Work item:
Return all entries below exactly. Skip nothing.

Source information:
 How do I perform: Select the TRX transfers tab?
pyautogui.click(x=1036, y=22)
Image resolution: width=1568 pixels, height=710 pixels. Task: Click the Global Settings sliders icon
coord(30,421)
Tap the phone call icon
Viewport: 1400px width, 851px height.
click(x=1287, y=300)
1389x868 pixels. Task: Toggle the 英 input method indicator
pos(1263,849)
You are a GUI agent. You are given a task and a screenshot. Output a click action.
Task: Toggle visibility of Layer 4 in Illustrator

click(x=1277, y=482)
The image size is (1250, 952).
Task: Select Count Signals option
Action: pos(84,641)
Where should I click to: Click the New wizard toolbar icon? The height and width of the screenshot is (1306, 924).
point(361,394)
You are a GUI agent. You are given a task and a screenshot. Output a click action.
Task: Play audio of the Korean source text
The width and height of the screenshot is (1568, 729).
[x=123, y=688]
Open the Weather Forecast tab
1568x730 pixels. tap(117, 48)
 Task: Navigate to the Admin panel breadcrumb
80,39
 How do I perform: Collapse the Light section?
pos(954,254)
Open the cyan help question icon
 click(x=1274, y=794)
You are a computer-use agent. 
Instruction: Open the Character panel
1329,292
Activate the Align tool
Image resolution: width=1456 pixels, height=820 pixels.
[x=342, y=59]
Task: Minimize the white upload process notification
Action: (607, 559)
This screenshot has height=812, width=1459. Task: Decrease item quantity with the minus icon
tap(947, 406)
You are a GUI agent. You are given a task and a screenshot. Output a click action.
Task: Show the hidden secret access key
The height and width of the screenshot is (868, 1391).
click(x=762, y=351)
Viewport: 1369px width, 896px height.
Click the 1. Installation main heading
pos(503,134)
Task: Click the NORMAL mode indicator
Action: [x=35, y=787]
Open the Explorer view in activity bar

Response:
 How do I perform: Select the TRX transfers tab?
pyautogui.click(x=1036, y=22)
Image resolution: width=1568 pixels, height=710 pixels. Task: Click the Global Settings sliders icon
coord(30,421)
Tap the phone call icon
Viewport: 1400px width, 851px height.
click(x=1287, y=300)
1389x868 pixels. Task: Toggle the 英 input method indicator
pos(1263,849)
You are a GUI agent. You are given a task and a screenshot. Output a click action.
Task: Toggle visibility of Layer 4 in Illustrator

click(x=1277, y=482)
The image size is (1250, 952).
Task: Select Count Signals option
Action: pos(84,641)
Where should I click to: Click the New wizard toolbar icon? The height and width of the screenshot is (1306, 924).
point(361,394)
You are a GUI agent. You are given a task and a screenshot. Output a click action.
Task: Play audio of the Korean source text
The width and height of the screenshot is (1568, 729).
[x=123, y=688]
Open the Weather Forecast tab
1568x730 pixels. tap(117, 48)
 Task: Navigate to the Admin panel breadcrumb
80,39
 How do I perform: Collapse the Light section?
pos(954,254)
Open the cyan help question icon
 click(x=1274, y=794)
You are a computer-use agent. 
Instruction: Open the Character panel
1329,292
Activate the Align tool
Image resolution: width=1456 pixels, height=820 pixels.
[x=342, y=59]
Task: Minimize the white upload process notification
Action: (607, 559)
This screenshot has height=812, width=1459. Task: Decrease item quantity with the minus icon
tap(947, 406)
You are a GUI agent. You are given a task and a screenshot. Output a click action.
Task: Show the hidden secret access key
The height and width of the screenshot is (868, 1391).
click(x=762, y=351)
Viewport: 1369px width, 896px height.
Click the 1. Installation main heading
pos(503,134)
Task: Click the NORMAL mode indicator
Action: [x=35, y=787]
Open the Explorer view in activity bar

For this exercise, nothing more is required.